First of all, as I noted above, our method does not determine the optimal number of families. That is, it does not make a claim regarding the number of authors. Rather, you decide in advance how many families you want and the method finds the optimal (or a near-optimal) split of the text into that number. If you ask it to split Moby Dick into two (or four or thirteen) parts, it will do so. Thus the fact that we split the Torah into two tells us exactly nothing about the actual number of authors.
Having said that, I want to temper any religious enthusiasm such a disclaimer might engender. First of all, with a few improvements to the method we could probably identify some optimal number of families for a given text. We simply haven’t done so. Second, the fact that – for the case of two families – the results of our method coincide (to some extent) with those of the critics would seem to suggest that the split the method suggests is not merely coincidental.
But, the deeper reason that our work is irrelevant to the question of divine authorship is simply that it does not – indeed, it could not – have a thing to say on that question. If you were to have some theory about what properties divine writing ought to have and close analysis revealed that a certain text probably did not have those properties, then you might have to change your prior belief about the divine provenance of that text. But does anyone really have some theory about what divine texts are supposed to look like? Several press reports about this work referenced the idea that “God could write in multiple voices”. I find that formulation a bit simplistic, but it captures the fact that any attempt to map from multiple writing styles to multiple authorship must be rooted in assumptions about human cognition and human performance that are simply not relevant to the question of divine action[8].
In short, our results seem to support some findings of higher Bible criticism regarding possible boundaries between distinct stylistic threads in the Torah. These results might have some relevance regarding literary analysis of the Torah. Taken on their own, however, they are not proof of multiple authorship. Furthermore, there is nothing in these results that should cause those of us committed to the traditional belief in divine authorship of the Torah to doubt that belief.
[3] M. Koppel, N. Akiva, I. Dershowitz and N. Dershowitz, (2011). Unsupervised Decomposition of a Document Into Authorial Components, Proceedings of ACL, pp. 1356-1364.
[4] S. Argamon, M. Koppel, J. Pennebaker and J. Schler (2009), Automatically Profiling the Author of an Anonymous Text, Communications of the ACM, 52 (2): pp. 119-123 (virtual extension).

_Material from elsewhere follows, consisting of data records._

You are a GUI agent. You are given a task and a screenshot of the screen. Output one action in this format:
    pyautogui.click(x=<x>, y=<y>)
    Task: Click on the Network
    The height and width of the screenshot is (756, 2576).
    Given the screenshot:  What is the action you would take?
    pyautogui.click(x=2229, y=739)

[5] M. Koppel, J. Schler and E. Bonchek-Dokow (2007), Measuring Differentiability: Unmasking Pseudonymous Authors, JMLR 8, July 2007, pp. 1261-1276.
[6] M. Koppel, D. Mughaz and N. Akiva (2006), New Methods for Attribution of Rabbinic Literature , Hebrew Linguistics: A Journal for Hebrew Descriptive, Computational and Applied Linguistics, 57, pp. 5-18.
[7] מ. קופל, זיהוי מחברים בשיטות ממוחשבות: “גניזת חרסון”, ישורון כג (אלול ה’תש”ע), תקנט-תקסו.
[8] I realize that this argument comes close to asserting that the claim of divine authorship is unfalsifiable, which for some might cast doubt on the meaningfulness of that claim. A proper response to that concern would involve a discussion of the nature and content of religious belief, a discussion that is well beyond the scope of this brief peroration.